> _WORK ITEM_: Should the word "will" occur in a line of the records, copy that line.

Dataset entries
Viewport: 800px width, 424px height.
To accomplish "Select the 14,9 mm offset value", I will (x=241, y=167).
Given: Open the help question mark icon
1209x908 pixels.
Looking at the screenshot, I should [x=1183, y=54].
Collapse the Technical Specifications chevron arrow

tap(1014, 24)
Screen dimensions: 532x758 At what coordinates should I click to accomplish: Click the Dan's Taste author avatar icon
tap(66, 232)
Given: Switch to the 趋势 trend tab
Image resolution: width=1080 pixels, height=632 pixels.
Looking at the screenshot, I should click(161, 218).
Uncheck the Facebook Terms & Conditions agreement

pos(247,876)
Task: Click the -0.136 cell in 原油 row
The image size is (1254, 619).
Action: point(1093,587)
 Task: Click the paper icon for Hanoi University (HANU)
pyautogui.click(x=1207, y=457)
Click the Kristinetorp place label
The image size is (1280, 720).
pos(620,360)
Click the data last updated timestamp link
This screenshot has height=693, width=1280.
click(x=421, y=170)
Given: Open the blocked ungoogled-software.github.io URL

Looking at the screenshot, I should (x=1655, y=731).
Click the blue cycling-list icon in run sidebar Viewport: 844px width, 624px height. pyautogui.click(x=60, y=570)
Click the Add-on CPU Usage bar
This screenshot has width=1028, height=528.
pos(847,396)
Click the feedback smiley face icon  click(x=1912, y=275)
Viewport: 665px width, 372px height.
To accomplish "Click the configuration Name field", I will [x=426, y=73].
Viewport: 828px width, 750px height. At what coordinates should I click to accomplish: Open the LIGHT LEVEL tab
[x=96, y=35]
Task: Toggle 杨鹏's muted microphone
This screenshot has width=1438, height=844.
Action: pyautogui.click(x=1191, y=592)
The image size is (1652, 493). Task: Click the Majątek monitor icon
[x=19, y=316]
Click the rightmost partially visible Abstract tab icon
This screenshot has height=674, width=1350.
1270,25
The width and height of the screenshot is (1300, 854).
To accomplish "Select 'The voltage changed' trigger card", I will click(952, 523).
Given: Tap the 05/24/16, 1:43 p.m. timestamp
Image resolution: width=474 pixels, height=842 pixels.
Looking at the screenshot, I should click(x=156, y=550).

> _THE ANSWER_:
To accomplish "Select the 14,9 mm offset value", I will (x=241, y=167).
To accomplish "Click the configuration Name field", I will [x=426, y=73].
To accomplish "Select 'The voltage changed' trigger card", I will click(952, 523).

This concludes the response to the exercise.